Zu ihrem 18. Geburtstag am 6. Mai wurde die „Nacht der Museen“ flügge. Die Organisatoren dieser ungewöhnlichen Nacht hatten sich in Frankfurt und Offenbach spannende Performances, szenische Lesungen und Live-Musik ausgedacht. Bei dem außergewöhnlichen Programm und den angenehmen Frühlingstemperaturen strömten über 40.000 Menschen zum nächtlichen Kunsterlebnis in über 40 Museen und an die ungewöhnlichen Kunstorte. Die Atmosphäre war herrlich ungezwungen und die Stimmung bestens, und das nicht nur am Museumsufer. Eine Mischung aus Off-Szene und Stadtgeschichte bot das Programm im Frankfurter Gallus, während in Offenbach  aufregende Ausstellungskonzepte zeitgenössischer Kunst, die Inszenierung des „Blauen Krans“ und Hafenführungen die Besucher überzeugten. Dort wurde der Hafenplatz zu einer Mischung aus Hip Hop und Songwriter-Pop in Anwesenheit des Offenbacher und des Frankfurter Oberbürgermeisters und der Kulturdezernenten eingeweiht. Aber nicht alles bekommt man mit. Es ist schier unmöglich, das komplette Angebot an einem Abend wahrzunehmen. Aber auch das ist Großstadtfeeling. Man weiß, dass etwas los ist, was man schon wieder verpasst hat. 

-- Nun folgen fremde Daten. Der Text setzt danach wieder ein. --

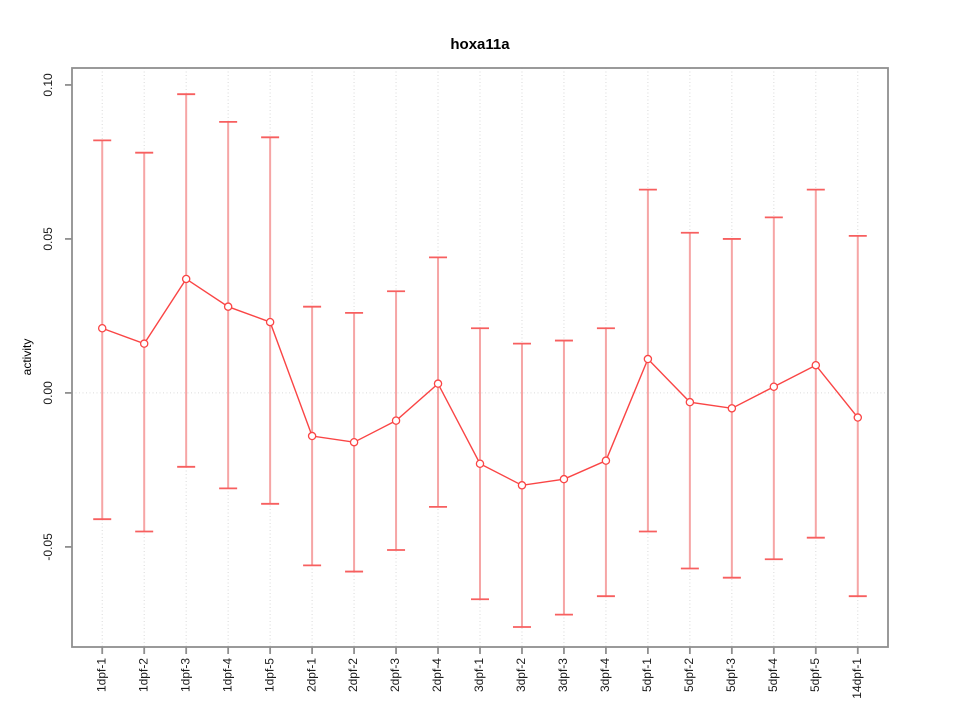 The image size is (960, 720). Describe the element at coordinates (185, 675) in the screenshot. I see `x-tick-label: 1dpf-3` at that location.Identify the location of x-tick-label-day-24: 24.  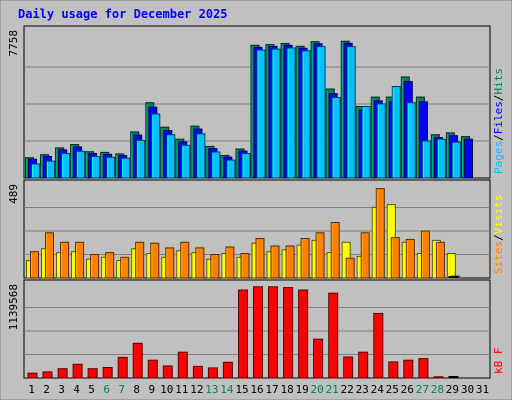
(378, 390).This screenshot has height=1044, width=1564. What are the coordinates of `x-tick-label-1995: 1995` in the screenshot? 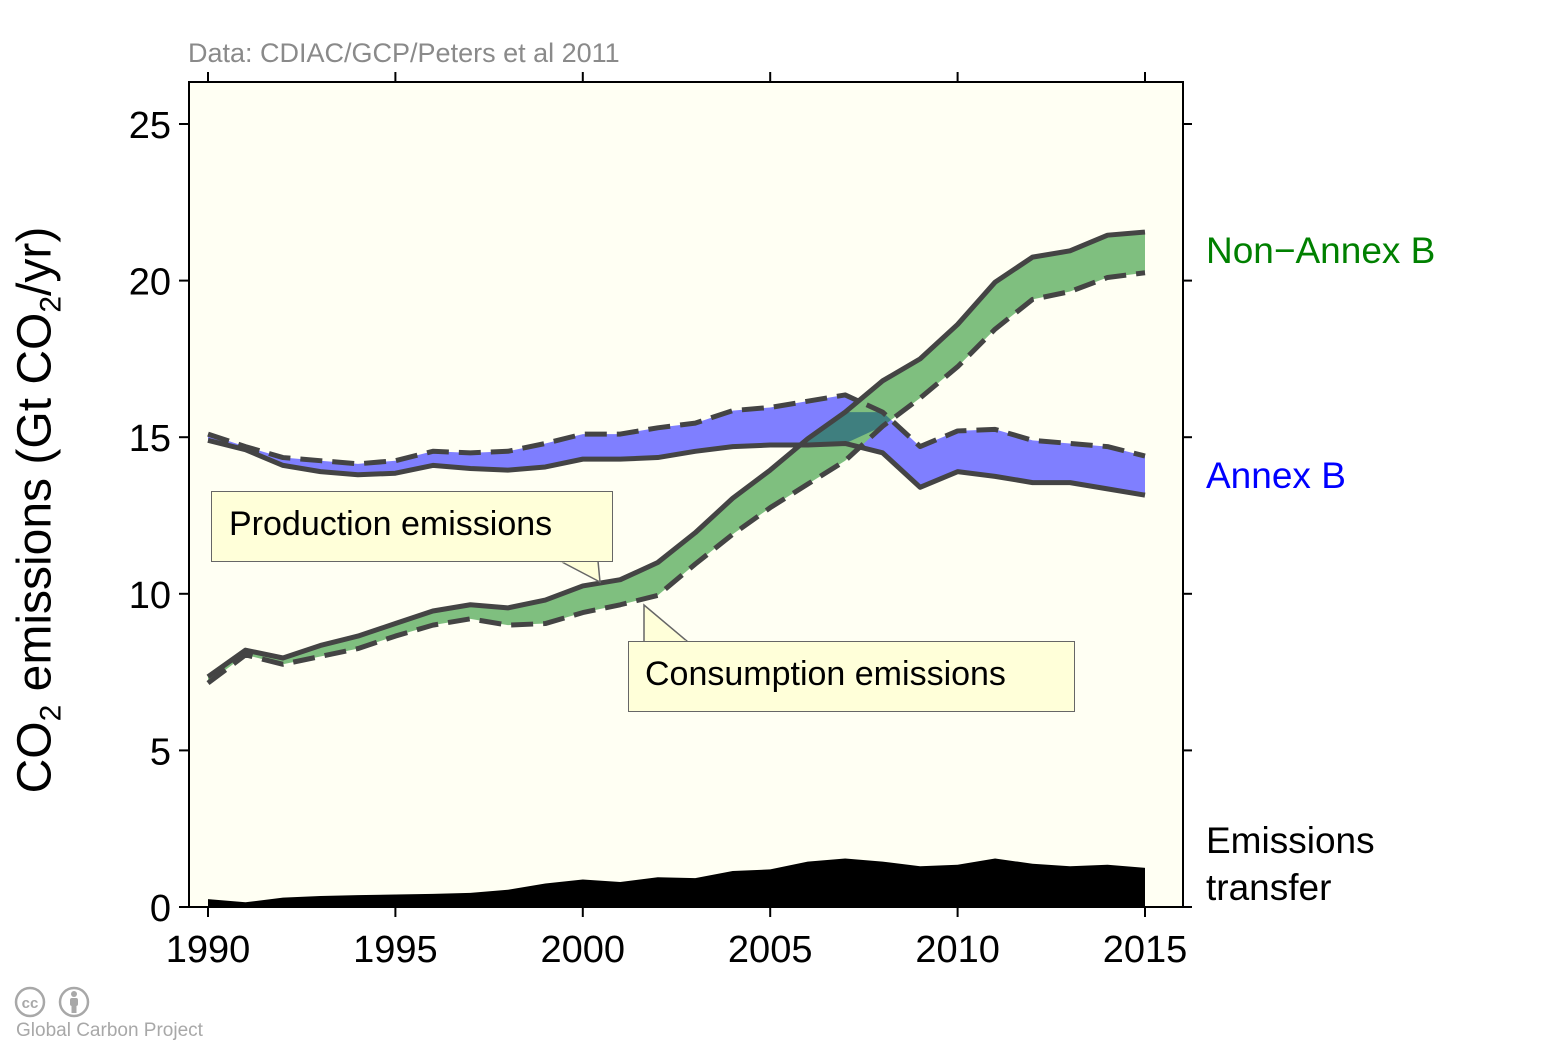 It's located at (396, 950).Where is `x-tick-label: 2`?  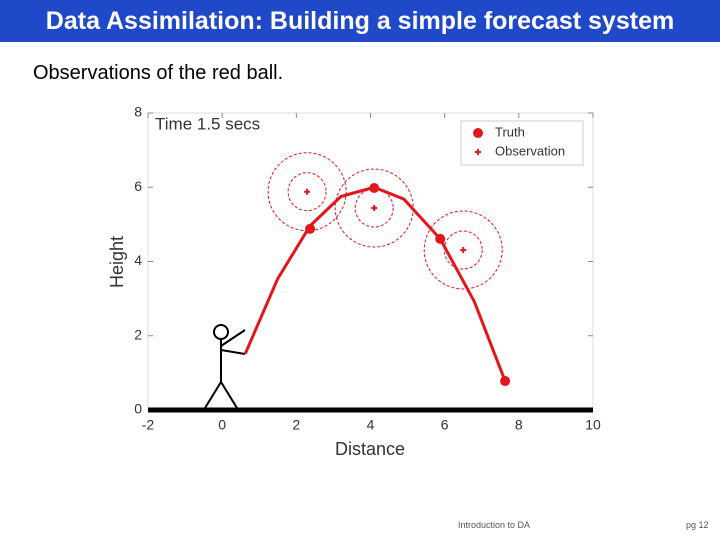
x-tick-label: 2 is located at coordinates (296, 425). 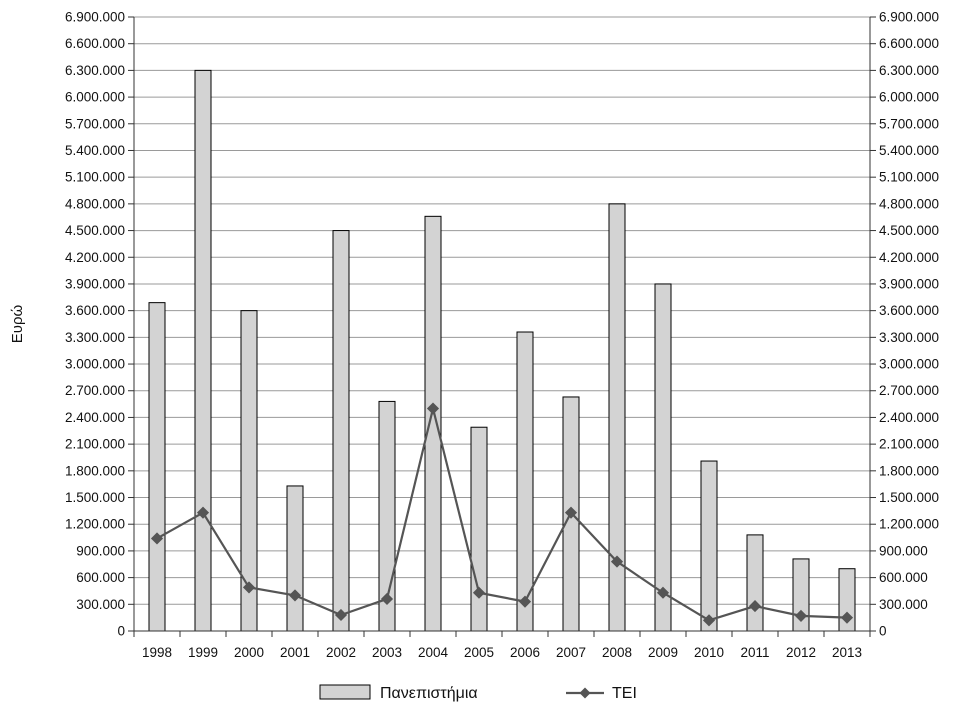 I want to click on y-tick-label-left: 3.300.000, so click(x=95, y=338).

Frankfurt by night: Spitzenblick aus dem Maintower 

Wer in Mainhattan dem Himmel ein Stück näher sein wollte, der konnte Teil der Künstlerperformance „The Treadmill Runner“ werden. Er konnte  in einem Fitnessstudio des Main Towers auf 200 Meter Höhe einen Künstler auf einem Laufband durch Tempokommando erleben und antreiben. Wer hoch hinaus will, muss schon ein bisschen leiden. Um in den 24. Stock Einlass zu bekommen, war Geduld angesagt. Da musste man schon einmal etwas längeres Warten in der Schlange vor dem Main Tower in Kauf nehmen. Dafür wurde man dann allerdings mit einer großartigen Aussicht belohnt. Frankfurt war in ein Lichtermeer getaucht. Da oben war man den anderen Hochhausspitzen ganz nah…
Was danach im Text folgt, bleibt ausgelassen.